Bu kalıplaşmanın cinsellik üzerindeki etkisi üç noktada toplanabilir:
1. İlişkide erkek insiyatifinin abartılması: Kendisinden hep aktif bir rol beklenen, sevişmeyi başlatması ve baskın durumda olması istenen bir erkek, hep aynı “performans” düzeyini tutturamadığını görünce, kendi cinsel gücünden kuşkuya kapılabilir. Hele ki cinsellikle ilgili iç çatışmalar ve sıkıntılar taşıyorsa, bu kuşku giderek büsbütün cinsel ilişkiden soğuma haline gelebilir. Sonuçta cinsel tepkimelerini ya bütünüyle ya da kısmen yitirebilir; bilinen deyimiyle iktidarsızlaşabilir. İlişkide insiyatifi ele almanın kadınca olmadığına inandırılmış bir kadın da, sevişme sırasında kendini fazlaca sınırladığında aynı sorunla karşılaşır; bu yapay pasiflik onu öyle doyumsuz bırakır ki, cinsel ilişkiden hiçbir zevk almaz olur ve giderek soğuklaşır.
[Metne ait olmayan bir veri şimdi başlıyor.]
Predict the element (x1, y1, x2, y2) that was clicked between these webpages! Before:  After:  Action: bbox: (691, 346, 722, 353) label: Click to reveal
2. Modern cinselliğin saplantısı: Sevişmenin diğer biçim ve yönlerini ihmal etme pahasına “ çiftleşme”nin aşırı vurgulanmasıdır. Sadece erkek ve kadın üreme organlarının birleşmesine indirgenmiş bir cinsellik bedenin diğer erojen bölgelerinin duyarlılığının yok olmasına yol açabilir ki bu da cinsel hazzın sınırlanmasına ve doyum olanağının azalmasına neden olur.
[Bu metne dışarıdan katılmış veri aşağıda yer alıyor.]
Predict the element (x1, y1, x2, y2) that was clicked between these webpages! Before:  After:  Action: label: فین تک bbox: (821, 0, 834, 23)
3. Modern cinsellikte orgazm: Mutlak bir zorunluluk olarak görülür. Cinsel ilişkiye mutlaka orgazma ulaşma düşüncesiyle yaklaşılması, sevişmeyi başlı başına bir amaç olmaktan çıkarıp bir başka amaca, orgazma erişmenin en kısa yolu haline getirir. Bu da sevişme ve cinsel haz süresini kısalttığı gibi erken boşalma gibi sorunlara da neden olur. Başka bir deyişle, cinsellik bir “iş” haline gelmekte, kişisel başarı ya da başarısızlığın ölçüleceği bir sınav alanına dönüşmektedir.
Cinsel ilişkinin böyle standartlaştırılması, belli reçetelere bağlanması, insanların cinsel tepkilerinin zayıflamasına ve isteklerinin azalmasına neden olur. Bu nedenle modern cinsel terapistler, eşlerin sevişme sırasında daha değişik yöntemler uygulamasını, orgazm olmak için kendilerini zorlamamalarını hatta bir süre orgazmdan kaçınıp sadece aşk oyunlarıyla yetinmelerini önermektedirler.